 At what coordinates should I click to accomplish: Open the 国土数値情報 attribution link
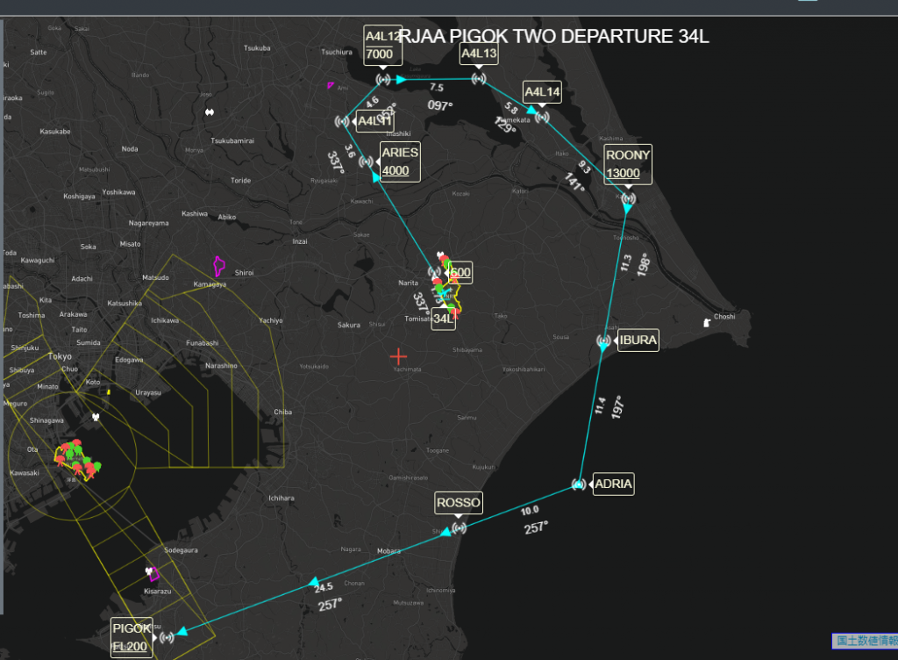(864, 642)

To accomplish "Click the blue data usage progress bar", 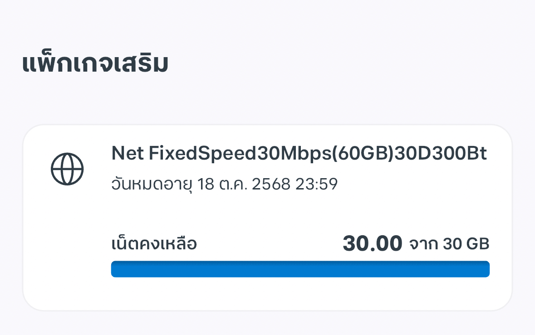I will coord(300,269).
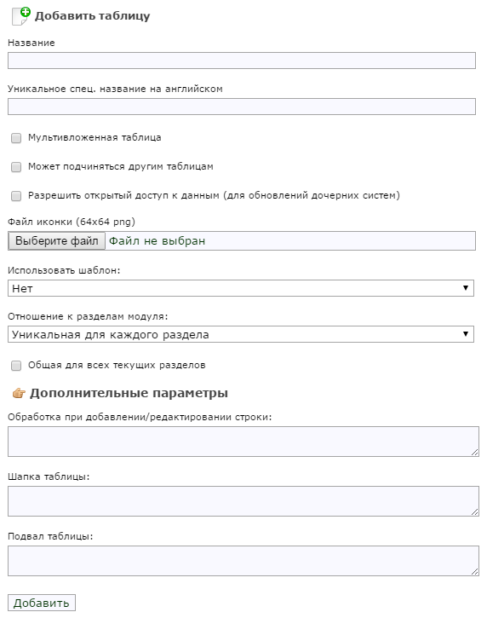Click the Файл не выбран label
Image resolution: width=487 pixels, height=618 pixels.
pos(158,241)
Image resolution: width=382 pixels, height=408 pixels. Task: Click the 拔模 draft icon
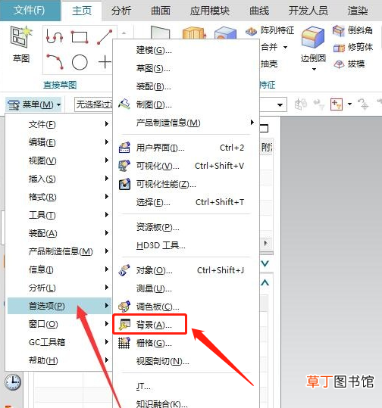[339, 64]
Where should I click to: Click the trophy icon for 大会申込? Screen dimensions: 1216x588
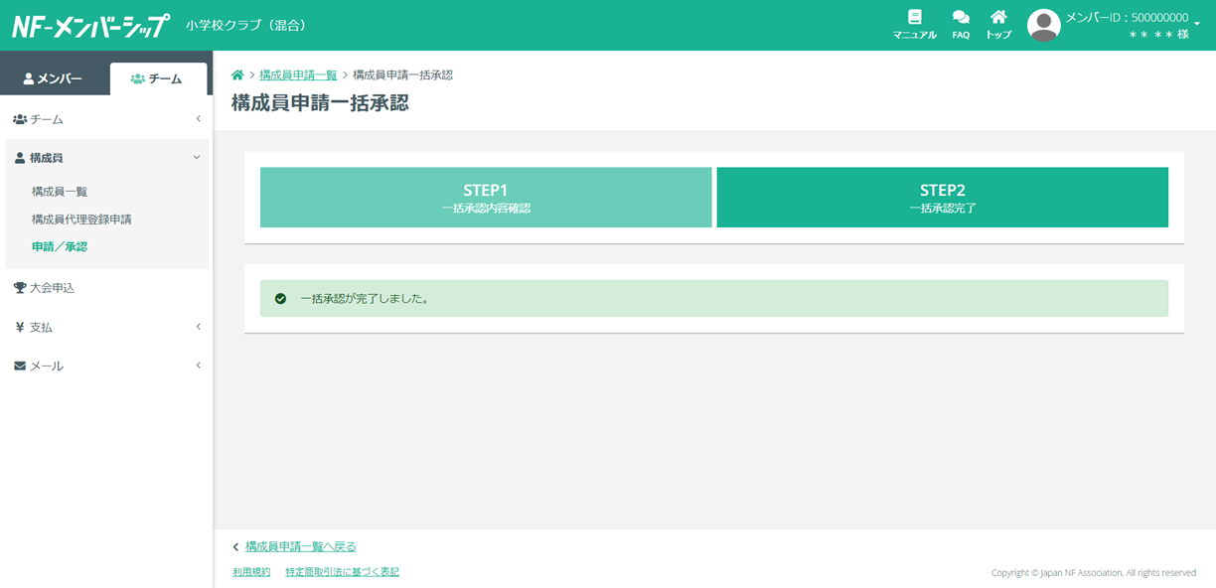tap(20, 288)
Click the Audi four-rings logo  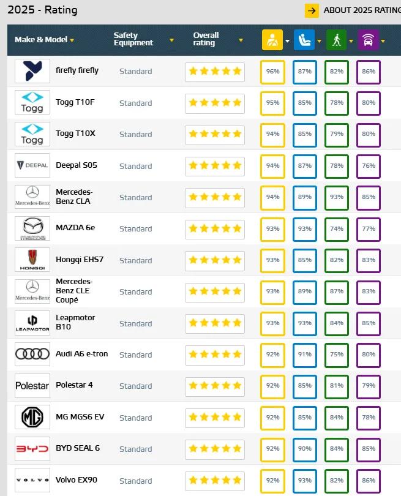click(32, 355)
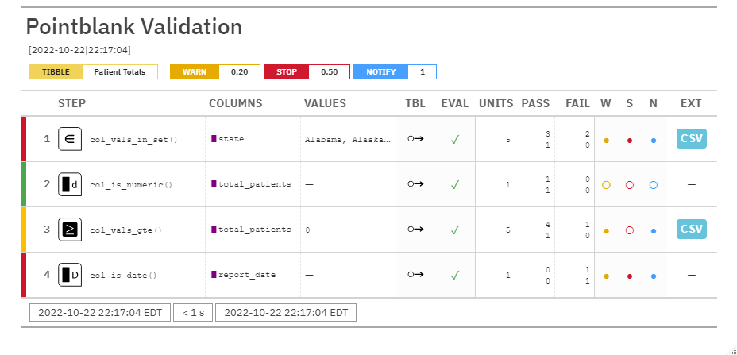The image size is (737, 355).
Task: Click the NOTIFY threshold badge
Action: (380, 72)
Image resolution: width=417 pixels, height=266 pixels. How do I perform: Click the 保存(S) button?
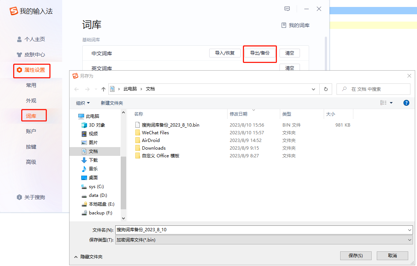pyautogui.click(x=356, y=256)

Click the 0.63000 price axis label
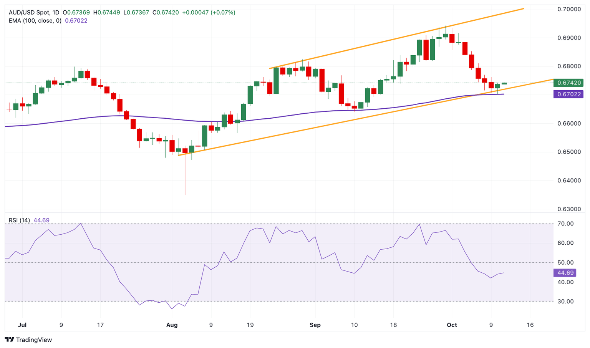click(569, 209)
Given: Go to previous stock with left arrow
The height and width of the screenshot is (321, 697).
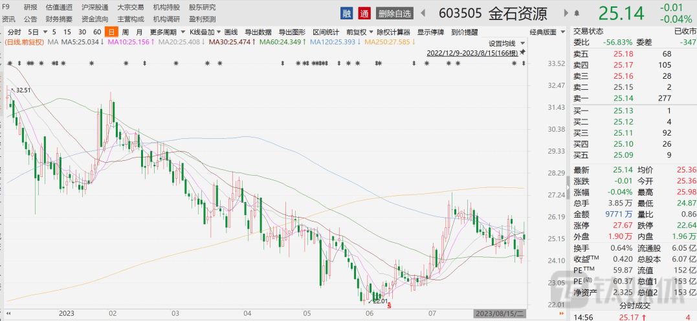Looking at the screenshot, I should pos(423,14).
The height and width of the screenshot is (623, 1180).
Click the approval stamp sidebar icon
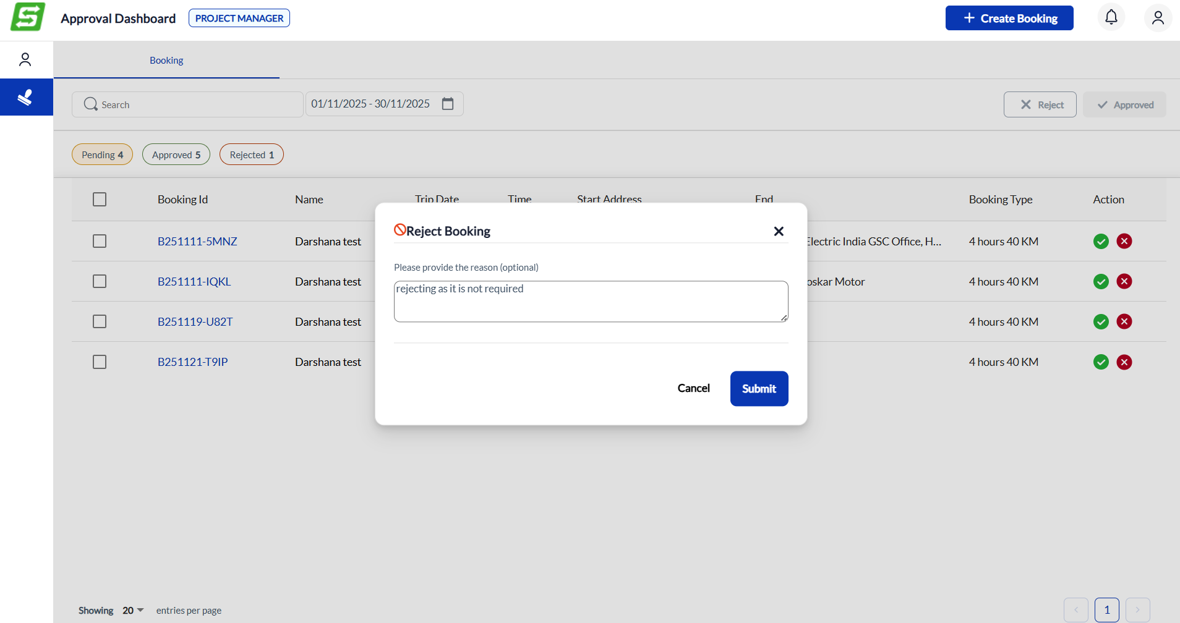(26, 97)
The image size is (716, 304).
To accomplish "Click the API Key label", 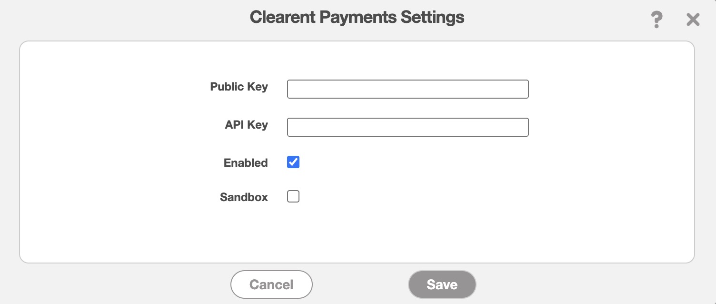I will 246,125.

━━━━━━━━━━━━━━━━━━━━

» YOUR GOAL:
Copy out the listing above from the line containing "Image resolution: width=417" to the line containing "Given: Go to previous stock with left arrow", both included, exactly as written and minus the images.

» SOLUTION BELOW:
Image resolution: width=417 pixels, height=266 pixels. How do I perform: Click the 保存(S) button?
pyautogui.click(x=356, y=256)

Click the 0.63000 price axis label
click(569, 209)
Given: Go to previous stock with left arrow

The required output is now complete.